R/expose.R

Defines functions .check_missing_dates .convert_date is.Date most_common abbr_period .expo_name_conflict add_period cal_floor week_floor month_floor quarter_floor year_floor cal_frac week_frac month_frac quarter_frac year_frac expose_cw expose_cm expose_cq expose_cy expose_pw expose_pm expose_pq expose_py expose

Documented in expose expose_cm expose_cq expose_cw expose_cy expose_pm expose_pq expose_pw expose_py

#' Create exposure records from census records
#'
#' @description Convert a data frame of census-level records to exposure-level
#' records.
#'
#' @details Census-level data refers to a data set wherein there is one row
#' per unique policy. Exposure-level data expands census-level data such that
#' there is one record per policy per observation period. Observation periods
#' could be any meaningful period of time such as a policy year, policy month,
#' calendar year, calendar quarter, calendar month, etc.
#'
#' `target_status` is used in the calculation of exposures. The annual
#' exposure method is applied, which allocates a full period of exposure for
#' any statuses in `target_status`. For all other statuses, new entrants
#' and exits are partially exposed based on the time elapsed in the observation
#' period. This method is consistent with the Balducci Hypothesis, which assumes
#' that the probability of termination is proportionate to the time elapsed
#' in the observation period. If the annual exposure method isn't desired,
#' `target_status` can be ignored. In this case, partial exposures are
#' always applied regardless of status.
#'
#' `default_status` is used to indicate the default active status that
#' should be used when exposure records are created.
#'
#' # Policy period and calendar period variations
#'
#' The functions `expose_py()`, `expose_pq()`, `expose_pm()`,
#' `expose_pw()`, `expose_cy()`, `expose_cq()`,
#' `expose_cm()`, `expose_cw()` are convenience functions for
#' specific implementations of `expose()`. The two characters after the
#' underscore describe the exposure type and exposure period, respectively.
#'
#' For exposures types:
#'
#' - `p` refers to policy years
#' - `c` refers to calendar years
#'
#' For exposure periods:
#'
#' - `y` = years
#' - `q` = quarters
#' - `m` = months
#' - `w` = weeks
#'
#' All columns containing dates must be in YYYY-MM-DD format.
#'
#' @param .data A data frame with census-level records
#' @param end_date Experience study end date
#' @param start_date Experience study start date. Default value = 1900-01-01.
#' @param target_status Character vector of target status values. Default value
#'  = `NULL`.
#' @param cal_expo Set to TRUE for calendar year exposures.
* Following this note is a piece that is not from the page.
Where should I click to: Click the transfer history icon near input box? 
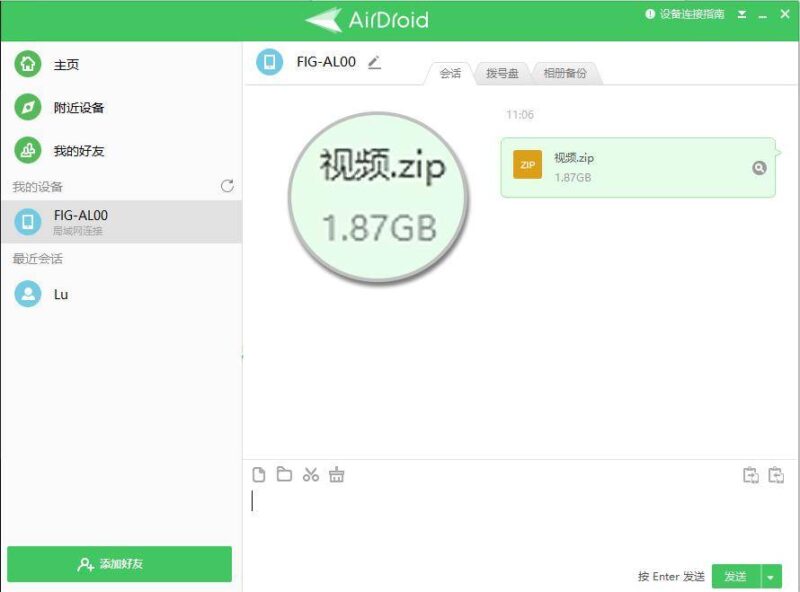[x=748, y=475]
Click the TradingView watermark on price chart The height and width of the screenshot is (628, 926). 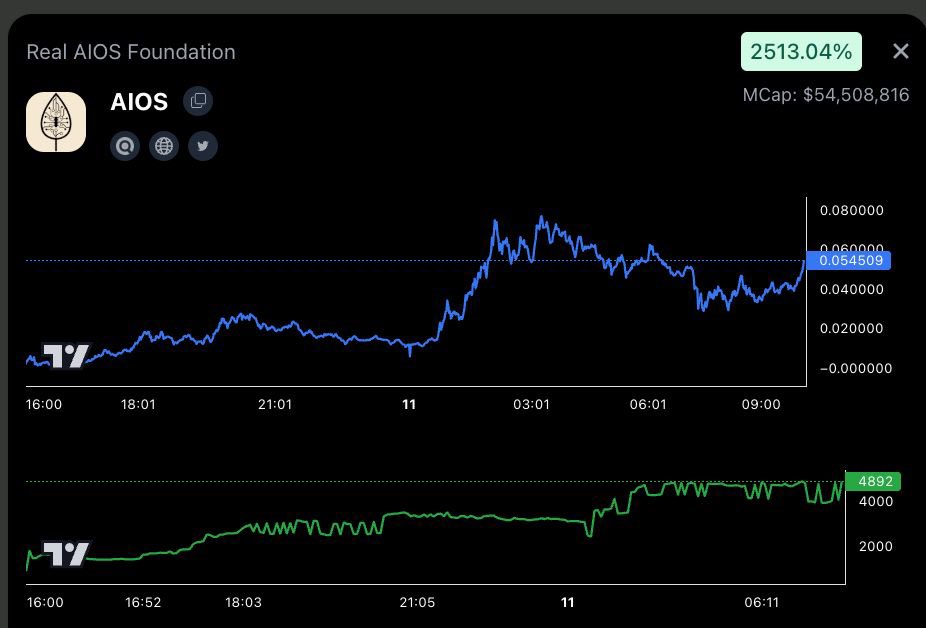tap(64, 356)
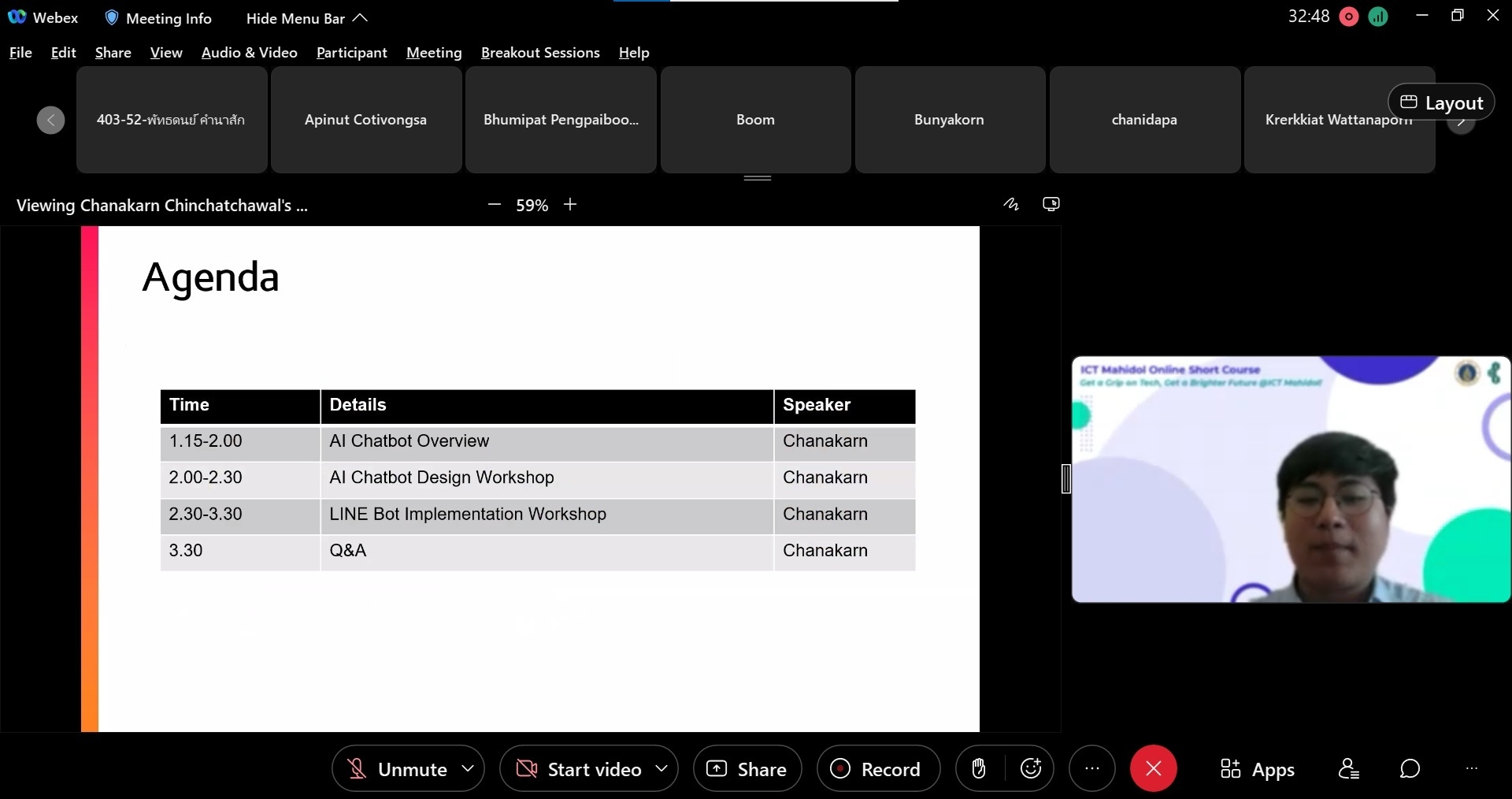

Otherwise policy
#' year exposures are assumed.
#' @param expo_length Exposure period length
#' @param col_pol_num Name of the column in `.data` containing the policy number
#' @param col_status Name of the column in `.data` containing the policy status
#' @param col_issue_date Name of the column in `.data` containing the issue date
#' @param col_term_date Name of the column in `.data` containing the termination
#' date
#' @param default_status Optional scalar character representing the default
#' active status code. If not provided, the most common status is assumed.
#' @param ... Arguments passed to `expose()`
#'
#' @return A tibble with class `exposed_df`, `tbl_df`, `tbl`,
#' and `data.frame`. The results include all existing columns in
#' `.data` plus new columns for exposures and observation periods. Observation
#' periods include counters for policy exposures, start dates, and end dates.
#' Both start dates and end dates are inclusive bounds.
#'
#' For policy year exposures, two observation period columns are returned.
#' Columns beginning with (`pol_`) are integer policy periods. Columns
#' beginning with (`pol_date_`) are calendar dates representing
#' anniversary dates, monthiversary dates, etc.
#'
#' @examples
#' toy_census |> expose("2020-12-31")
#'
#' census_dat |> expose_py("2019-12-31", target_status = "Surrender")
#'
#' @seealso [expose_split()] for information on splitting calendar year
#' exposures by policy year.
#'
#' @references Atkinson and McGarry (2016). Experience Study Calculations.
#' <https://www.soa.org/49378a/globalassets/assets/files/research/experience-study-calculations.pdf>
#'
#' @export
expose <- function(
  .data,
  end_date,
  start_date = as.Date("1900-01-01"),
  target_status = NULL,
  cal_expo = FALSE,
  expo_length = c("year", "quarter", "month", "week"),
  col_pol_num = "pol_num",
  col_status = "status",
  col_issue_date = "issue_date",
  col_term_date = "term_date",
  default_status
) {
  end_date <- as.Date(end_date)
  start_date <- as.Date(start_date)

  # helper functions
  rename_col <- function(x, prefix, suffix = "") {
    res <- abbr_period(expo_length)
    paste0(prefix, "_", res, suffix)
  }

  # set up exposure period lengths
  expo_length <- rlang::arg_match(expo_length)
  cal_frac <- cal_frac(expo_length)
  cal_floor <- cal_floor(expo_length)
  add_period <- add_period(expo_length)

  n_term_dates <- sum(!is.na(.data[[col_term_date]]))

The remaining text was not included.